Now what? Our problems are cultural not political. The basic cultural conditions that made Trump a possibility in the first place are still there. We are suffering from collective ontological dizziness, and that is a condition that can find no cure in the political sphere. The Liberal Order is still in a state of lost legitimacy. We must go with it because something is better than nothing, and we need some kind of order, and the liberal order is despite its profound flaws the best thing available.
Rank-and-file Democrat politicians and most of those running for president are high-schoolers in the Vonnegut sense. When any of them are interviewed, I fast forward on my dvr because they are just spouting whatever the coolest high schoolers have determined are the talking points.
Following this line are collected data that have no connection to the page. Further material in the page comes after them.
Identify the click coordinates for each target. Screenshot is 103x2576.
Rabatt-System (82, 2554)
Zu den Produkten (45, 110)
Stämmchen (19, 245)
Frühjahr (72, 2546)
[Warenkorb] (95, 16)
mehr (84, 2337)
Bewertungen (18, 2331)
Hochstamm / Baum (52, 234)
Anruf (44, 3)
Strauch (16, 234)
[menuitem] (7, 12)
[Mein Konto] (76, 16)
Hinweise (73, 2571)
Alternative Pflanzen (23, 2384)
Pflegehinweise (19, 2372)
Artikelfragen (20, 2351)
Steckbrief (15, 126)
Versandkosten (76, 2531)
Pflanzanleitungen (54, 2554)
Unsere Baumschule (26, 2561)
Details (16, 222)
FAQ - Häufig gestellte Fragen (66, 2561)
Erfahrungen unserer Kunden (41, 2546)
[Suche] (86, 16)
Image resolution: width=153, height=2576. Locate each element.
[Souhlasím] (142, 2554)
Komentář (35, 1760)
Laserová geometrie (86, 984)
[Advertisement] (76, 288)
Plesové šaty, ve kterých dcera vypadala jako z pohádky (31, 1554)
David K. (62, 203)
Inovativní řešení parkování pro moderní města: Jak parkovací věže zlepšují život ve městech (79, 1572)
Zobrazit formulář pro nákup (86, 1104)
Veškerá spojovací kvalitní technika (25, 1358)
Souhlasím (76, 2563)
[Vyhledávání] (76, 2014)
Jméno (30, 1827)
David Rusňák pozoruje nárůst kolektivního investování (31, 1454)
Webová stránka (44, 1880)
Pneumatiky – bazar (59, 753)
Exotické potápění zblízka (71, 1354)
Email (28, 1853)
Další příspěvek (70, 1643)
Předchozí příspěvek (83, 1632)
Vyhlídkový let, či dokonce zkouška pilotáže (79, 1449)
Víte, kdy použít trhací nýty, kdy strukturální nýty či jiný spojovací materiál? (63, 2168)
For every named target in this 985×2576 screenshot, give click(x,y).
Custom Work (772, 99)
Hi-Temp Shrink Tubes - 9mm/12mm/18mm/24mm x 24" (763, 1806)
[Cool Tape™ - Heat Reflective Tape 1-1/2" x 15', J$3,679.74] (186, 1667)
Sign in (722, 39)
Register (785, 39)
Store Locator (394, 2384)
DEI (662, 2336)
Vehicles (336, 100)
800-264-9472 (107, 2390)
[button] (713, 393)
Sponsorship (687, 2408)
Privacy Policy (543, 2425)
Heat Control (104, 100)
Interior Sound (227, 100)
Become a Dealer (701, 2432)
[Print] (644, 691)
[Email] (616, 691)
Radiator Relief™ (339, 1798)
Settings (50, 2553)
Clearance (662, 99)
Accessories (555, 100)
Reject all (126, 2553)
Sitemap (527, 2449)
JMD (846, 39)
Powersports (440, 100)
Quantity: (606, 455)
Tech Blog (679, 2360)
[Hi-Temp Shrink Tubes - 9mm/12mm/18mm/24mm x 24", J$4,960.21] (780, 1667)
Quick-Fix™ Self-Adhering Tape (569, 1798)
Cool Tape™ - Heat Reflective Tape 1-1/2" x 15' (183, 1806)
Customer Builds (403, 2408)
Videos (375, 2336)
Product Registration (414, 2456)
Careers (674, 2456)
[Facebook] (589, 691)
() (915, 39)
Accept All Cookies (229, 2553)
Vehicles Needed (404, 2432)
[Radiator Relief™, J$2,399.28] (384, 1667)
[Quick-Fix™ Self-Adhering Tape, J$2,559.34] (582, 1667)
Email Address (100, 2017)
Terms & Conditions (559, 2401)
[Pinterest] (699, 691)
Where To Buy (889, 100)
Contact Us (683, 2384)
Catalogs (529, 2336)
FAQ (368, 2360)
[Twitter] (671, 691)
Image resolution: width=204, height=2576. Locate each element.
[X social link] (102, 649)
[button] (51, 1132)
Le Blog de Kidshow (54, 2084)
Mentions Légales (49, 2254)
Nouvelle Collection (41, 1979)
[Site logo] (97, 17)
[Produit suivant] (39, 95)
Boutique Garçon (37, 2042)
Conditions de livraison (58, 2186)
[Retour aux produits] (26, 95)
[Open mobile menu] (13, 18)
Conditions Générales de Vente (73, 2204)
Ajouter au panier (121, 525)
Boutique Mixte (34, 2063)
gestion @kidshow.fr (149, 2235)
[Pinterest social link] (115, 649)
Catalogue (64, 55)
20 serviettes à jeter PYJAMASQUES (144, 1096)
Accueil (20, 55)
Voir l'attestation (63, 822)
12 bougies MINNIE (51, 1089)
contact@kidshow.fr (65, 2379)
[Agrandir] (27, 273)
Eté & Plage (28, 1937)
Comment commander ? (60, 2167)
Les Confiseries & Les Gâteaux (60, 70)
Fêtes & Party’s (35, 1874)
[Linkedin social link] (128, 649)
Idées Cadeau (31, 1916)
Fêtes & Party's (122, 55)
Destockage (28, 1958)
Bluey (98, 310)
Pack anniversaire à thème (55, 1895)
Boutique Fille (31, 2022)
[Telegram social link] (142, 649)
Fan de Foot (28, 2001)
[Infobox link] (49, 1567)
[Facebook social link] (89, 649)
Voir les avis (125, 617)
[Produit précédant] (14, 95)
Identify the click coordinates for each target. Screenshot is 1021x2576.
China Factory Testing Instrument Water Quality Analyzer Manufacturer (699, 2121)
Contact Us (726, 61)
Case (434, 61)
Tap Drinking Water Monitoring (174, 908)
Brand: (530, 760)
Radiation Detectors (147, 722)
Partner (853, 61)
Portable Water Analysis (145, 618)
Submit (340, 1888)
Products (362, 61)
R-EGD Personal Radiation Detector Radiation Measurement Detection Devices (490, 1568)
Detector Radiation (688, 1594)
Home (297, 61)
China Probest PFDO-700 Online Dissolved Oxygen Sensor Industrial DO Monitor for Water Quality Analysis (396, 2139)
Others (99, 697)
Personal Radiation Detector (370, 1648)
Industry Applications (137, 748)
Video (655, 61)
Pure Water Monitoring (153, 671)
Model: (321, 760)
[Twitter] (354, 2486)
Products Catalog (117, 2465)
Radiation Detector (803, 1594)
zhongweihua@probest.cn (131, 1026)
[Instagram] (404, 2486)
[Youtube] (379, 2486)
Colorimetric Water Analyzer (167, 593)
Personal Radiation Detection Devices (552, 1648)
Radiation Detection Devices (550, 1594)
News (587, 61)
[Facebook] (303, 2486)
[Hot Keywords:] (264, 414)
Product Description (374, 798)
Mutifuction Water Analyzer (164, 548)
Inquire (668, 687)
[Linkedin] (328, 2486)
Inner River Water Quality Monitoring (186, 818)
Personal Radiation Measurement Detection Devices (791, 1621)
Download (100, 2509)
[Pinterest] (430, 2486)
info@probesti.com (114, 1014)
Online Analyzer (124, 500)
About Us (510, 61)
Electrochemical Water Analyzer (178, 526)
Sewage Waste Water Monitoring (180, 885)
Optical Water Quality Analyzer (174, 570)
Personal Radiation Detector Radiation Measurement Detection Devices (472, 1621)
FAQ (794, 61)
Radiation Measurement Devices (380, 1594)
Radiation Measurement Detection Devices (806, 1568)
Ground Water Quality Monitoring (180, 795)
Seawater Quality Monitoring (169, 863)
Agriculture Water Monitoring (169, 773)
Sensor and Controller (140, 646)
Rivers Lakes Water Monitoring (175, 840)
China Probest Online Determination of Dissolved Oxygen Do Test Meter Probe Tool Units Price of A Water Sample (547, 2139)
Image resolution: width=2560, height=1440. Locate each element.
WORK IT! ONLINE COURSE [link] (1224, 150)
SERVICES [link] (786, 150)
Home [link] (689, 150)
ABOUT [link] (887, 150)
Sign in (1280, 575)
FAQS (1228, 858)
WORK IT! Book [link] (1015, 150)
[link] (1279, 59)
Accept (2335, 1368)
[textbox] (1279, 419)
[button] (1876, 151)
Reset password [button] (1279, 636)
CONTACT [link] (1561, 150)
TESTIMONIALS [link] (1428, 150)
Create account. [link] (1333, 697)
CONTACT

Joe Biden is a classic high schooler. I doubt he's ever had an independent thought or independently derived conviction in his life. But there are exceptions. I'm impressed with Adam Schiff. He's one of the few I can bear to listen to. I also think Elizabeth Warren is a grownup, but I don't know if she has what it takes to restore legitimacy in the political sphere. Joe Biden will certainly not do that. He's just a more likable Clinton. Trump may have done the Democrats a favor in bringing his Beltway insider aspect into focus. The sooner he drops out the better.
I supported Bernie in '16, and, despite his significant limitations, I would do it again if it were '16. But he doesn't seem to realize that he's fulfilled his task, and it's time for him to pass the baton. He role was to change the conversation by legitimizing a social democratic, i.e., New Dealish, political agenda. He's done that. Now it's time to move aside.